AI chatbots are failing safety tests—and it's a big problem

By Mudit Dube

May 21, 2025

04:09 pm

What's the story

A new study from Ben Gurion University in Israel has revealed that leading AI chatbots—including OpenAI's ChatGPT and Google's Gemini—can be manipulated into generating dangerous or illegal content. Researchers discovered that safety filters designed to prevent such outputs are not as robust as intended, raising concerns over AI misuse and user safety. The findings were made public last week through a peer-reviewed paper and have since drawn global attention.

Training data

Chatbots trained on internet data

The engines powering chatbots such as ChatGPT, Gemini, and Claude are trained on massive amounts of internet-sourced data. Even though companies try to filter out harmful content from this training data, these models can still pick up information about illegal activities like hacking, money laundering, insider trading, and bomb-making.

Risk

Jailbroken chatbots pose an immediate threat

The researchers behind this study have raised alarm over the ease with which most AI-driven chatbots can be tricked into generating harmful and illegal information. They call this risk "immediate, tangible and deeply concerning." The authors warn "what was once restricted to state actors or organized crime groups may soon be in the hands of anyone with a laptop or even a mobile phone."

AI models

Dark LLMs: A growing concern

The research, led by Prof. Lior Rokach and Dr. Michael Fire, has flagged an emerging threat from "dark LLMs." These are AI models deliberately designed without safety controls or modified through jailbreaks. Some of these dark LLMs are even openly advertised online as having "no ethical guardrails" and willing to help with illegal activities like cybercrime and fraud.

Exploiting flaws

Jailbreaking chatbots: A demonstration of vulnerability

The researchers created a universal jailbreak that broke multiple top chatbots, allowing them to answer queries they'd otherwise refuse. Once broken, these LLMs reliably generated responses to nearly any query. "It was shocking to see what this system of knowledge consists of," Fire said, citing examples like how to hack computer networks or make drugs and step-by-step instructions for other criminal activities.

Solutions

Recommendations for tech firms

The researchers reached out to leading LLM providers to warn them about the universal jailbreak but got an "underwhelming" response.
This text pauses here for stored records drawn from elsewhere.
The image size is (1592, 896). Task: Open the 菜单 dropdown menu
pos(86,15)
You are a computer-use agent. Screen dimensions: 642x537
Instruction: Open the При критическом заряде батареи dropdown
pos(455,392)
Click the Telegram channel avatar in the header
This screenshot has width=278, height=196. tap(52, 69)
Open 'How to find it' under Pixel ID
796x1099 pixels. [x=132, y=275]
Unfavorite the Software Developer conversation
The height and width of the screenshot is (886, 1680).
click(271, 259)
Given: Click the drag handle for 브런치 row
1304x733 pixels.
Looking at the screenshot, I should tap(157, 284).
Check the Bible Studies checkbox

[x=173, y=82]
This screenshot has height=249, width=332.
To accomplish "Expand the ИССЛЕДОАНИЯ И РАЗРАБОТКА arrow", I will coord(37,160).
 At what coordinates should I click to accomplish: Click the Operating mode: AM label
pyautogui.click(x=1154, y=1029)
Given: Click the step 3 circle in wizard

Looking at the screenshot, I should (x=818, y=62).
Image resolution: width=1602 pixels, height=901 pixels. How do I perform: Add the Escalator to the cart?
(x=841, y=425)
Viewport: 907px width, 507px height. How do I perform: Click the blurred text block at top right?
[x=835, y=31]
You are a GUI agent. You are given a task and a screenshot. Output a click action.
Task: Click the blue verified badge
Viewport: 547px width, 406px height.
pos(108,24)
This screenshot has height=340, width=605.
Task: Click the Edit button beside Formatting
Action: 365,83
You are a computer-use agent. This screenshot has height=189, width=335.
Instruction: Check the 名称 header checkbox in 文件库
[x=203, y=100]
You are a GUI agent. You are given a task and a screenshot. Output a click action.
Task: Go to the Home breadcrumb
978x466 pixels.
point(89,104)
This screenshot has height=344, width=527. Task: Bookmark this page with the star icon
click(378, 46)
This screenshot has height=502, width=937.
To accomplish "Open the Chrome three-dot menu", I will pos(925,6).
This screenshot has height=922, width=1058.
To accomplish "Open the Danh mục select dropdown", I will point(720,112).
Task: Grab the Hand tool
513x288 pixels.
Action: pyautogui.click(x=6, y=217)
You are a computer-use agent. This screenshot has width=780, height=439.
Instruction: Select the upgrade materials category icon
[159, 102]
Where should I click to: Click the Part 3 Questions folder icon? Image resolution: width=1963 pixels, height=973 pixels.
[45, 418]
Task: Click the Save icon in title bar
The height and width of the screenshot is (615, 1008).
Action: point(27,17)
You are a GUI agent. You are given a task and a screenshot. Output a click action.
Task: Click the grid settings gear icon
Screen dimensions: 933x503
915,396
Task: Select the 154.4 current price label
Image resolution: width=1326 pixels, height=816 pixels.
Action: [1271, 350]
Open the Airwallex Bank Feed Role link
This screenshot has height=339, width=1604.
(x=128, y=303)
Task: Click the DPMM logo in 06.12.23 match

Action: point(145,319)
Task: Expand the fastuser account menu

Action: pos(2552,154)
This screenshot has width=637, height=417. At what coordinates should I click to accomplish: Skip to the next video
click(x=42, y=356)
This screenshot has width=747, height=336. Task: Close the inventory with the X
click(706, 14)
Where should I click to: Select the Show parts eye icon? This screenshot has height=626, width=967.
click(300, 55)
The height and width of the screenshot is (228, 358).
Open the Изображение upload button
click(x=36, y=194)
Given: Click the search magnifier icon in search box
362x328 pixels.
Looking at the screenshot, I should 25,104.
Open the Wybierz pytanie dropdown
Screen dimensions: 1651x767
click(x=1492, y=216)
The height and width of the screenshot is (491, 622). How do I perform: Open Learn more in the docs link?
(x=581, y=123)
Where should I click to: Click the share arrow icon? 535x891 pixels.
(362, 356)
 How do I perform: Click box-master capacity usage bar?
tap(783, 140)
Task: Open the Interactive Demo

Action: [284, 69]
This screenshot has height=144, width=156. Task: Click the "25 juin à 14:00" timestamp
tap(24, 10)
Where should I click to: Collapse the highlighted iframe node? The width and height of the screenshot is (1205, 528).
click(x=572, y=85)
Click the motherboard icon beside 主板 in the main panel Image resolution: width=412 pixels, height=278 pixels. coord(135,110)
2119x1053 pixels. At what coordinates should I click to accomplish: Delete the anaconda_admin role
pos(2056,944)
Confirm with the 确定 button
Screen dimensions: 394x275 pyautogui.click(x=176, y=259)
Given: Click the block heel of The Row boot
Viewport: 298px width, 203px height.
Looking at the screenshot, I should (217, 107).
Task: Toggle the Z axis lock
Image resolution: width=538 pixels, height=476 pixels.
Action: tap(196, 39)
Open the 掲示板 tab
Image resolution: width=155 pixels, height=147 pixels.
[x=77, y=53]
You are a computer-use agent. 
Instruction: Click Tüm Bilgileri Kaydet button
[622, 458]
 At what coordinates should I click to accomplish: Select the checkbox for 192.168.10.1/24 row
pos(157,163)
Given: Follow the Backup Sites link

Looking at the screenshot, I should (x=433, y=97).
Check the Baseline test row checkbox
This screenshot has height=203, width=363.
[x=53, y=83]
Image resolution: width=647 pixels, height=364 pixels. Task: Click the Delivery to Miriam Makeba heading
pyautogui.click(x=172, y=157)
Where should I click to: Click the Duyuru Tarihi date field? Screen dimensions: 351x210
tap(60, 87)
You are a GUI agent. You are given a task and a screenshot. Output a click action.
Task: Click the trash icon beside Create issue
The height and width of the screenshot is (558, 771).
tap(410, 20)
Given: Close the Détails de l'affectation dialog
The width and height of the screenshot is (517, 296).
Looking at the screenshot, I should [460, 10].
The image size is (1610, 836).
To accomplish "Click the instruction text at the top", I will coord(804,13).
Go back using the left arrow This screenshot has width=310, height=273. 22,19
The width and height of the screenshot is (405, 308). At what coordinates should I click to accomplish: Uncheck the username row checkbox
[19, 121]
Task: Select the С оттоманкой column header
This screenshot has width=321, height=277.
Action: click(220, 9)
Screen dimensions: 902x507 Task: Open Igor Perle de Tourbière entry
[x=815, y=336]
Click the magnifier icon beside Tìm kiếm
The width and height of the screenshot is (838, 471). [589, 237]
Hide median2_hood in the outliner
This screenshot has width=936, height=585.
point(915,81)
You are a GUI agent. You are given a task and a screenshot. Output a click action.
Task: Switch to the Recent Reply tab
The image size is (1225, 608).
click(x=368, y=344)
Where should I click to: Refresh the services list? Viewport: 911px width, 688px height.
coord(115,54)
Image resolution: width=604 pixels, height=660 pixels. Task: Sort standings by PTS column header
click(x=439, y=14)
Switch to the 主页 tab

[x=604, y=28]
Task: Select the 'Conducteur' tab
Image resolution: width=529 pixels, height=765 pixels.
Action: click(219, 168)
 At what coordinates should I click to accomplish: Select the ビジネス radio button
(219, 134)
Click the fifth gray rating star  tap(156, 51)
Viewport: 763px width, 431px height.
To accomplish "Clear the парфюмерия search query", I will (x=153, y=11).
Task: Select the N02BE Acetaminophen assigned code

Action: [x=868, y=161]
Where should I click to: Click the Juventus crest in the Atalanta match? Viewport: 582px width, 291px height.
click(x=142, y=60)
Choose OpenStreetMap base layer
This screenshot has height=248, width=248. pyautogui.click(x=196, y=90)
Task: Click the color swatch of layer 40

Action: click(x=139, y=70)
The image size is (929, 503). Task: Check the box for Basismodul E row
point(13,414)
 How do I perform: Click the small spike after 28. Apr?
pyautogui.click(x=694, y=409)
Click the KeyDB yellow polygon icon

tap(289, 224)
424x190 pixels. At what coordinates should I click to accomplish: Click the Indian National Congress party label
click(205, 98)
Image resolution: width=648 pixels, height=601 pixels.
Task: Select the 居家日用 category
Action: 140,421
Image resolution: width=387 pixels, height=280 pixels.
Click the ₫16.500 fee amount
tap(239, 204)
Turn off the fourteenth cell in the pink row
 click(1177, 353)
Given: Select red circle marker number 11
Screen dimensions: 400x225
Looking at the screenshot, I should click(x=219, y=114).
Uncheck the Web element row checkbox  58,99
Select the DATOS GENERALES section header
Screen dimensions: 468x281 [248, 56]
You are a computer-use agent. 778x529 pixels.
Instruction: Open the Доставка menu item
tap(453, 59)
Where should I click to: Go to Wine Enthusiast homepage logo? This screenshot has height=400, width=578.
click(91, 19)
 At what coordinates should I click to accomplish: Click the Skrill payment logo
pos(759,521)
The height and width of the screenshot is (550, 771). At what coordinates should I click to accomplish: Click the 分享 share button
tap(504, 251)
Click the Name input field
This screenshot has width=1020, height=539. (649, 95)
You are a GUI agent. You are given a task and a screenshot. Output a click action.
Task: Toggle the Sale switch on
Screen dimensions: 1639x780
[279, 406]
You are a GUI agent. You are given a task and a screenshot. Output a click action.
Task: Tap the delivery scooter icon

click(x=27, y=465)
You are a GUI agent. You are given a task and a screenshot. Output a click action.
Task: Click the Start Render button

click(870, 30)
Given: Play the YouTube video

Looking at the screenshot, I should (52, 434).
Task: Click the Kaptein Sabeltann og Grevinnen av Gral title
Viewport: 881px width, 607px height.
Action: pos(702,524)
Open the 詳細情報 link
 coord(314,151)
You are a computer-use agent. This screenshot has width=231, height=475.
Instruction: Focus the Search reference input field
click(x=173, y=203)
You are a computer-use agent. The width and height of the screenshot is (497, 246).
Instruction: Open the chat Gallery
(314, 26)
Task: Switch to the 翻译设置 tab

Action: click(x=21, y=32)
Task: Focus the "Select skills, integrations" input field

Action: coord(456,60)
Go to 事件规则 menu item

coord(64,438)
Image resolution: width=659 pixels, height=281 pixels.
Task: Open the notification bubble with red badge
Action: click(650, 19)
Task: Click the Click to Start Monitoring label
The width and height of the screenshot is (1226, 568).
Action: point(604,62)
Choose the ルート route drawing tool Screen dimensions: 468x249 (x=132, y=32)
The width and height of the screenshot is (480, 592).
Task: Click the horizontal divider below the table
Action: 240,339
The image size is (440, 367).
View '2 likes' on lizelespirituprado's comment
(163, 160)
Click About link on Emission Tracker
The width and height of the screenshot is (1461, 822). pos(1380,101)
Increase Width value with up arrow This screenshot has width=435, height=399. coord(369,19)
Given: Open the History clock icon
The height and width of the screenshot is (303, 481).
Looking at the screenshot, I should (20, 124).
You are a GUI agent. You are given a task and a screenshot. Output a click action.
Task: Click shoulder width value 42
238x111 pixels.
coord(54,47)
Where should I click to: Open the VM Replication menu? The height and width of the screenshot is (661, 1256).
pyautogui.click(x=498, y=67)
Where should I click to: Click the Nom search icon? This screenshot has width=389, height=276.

Some companies didn't respond while others said that jailbreak attacks were beyond the scope of bounty programs. The report suggests tech firms should screen training data more carefully, add robust firewalls to block risky queries and responses, and develop "machine unlearning" techniques so chatbots can forget any illicit information they absorb.

AI safety

Experts call for improved security measures

Dr. Ihsen Alouani from Queen's University Belfast, emphasized the real risks posed by jailbreak attacks on LLMs, including providing detailed instructions on weapon-making and convincing disinformation or social engineering and automated scams "with alarming sophistication." Prof. Peter Garraghan from Lancaster University also stressed the need for organizations to treat LLMs like any other critical software component requiring rigorous security testing, continuous red teaming, and contextual threat modeling.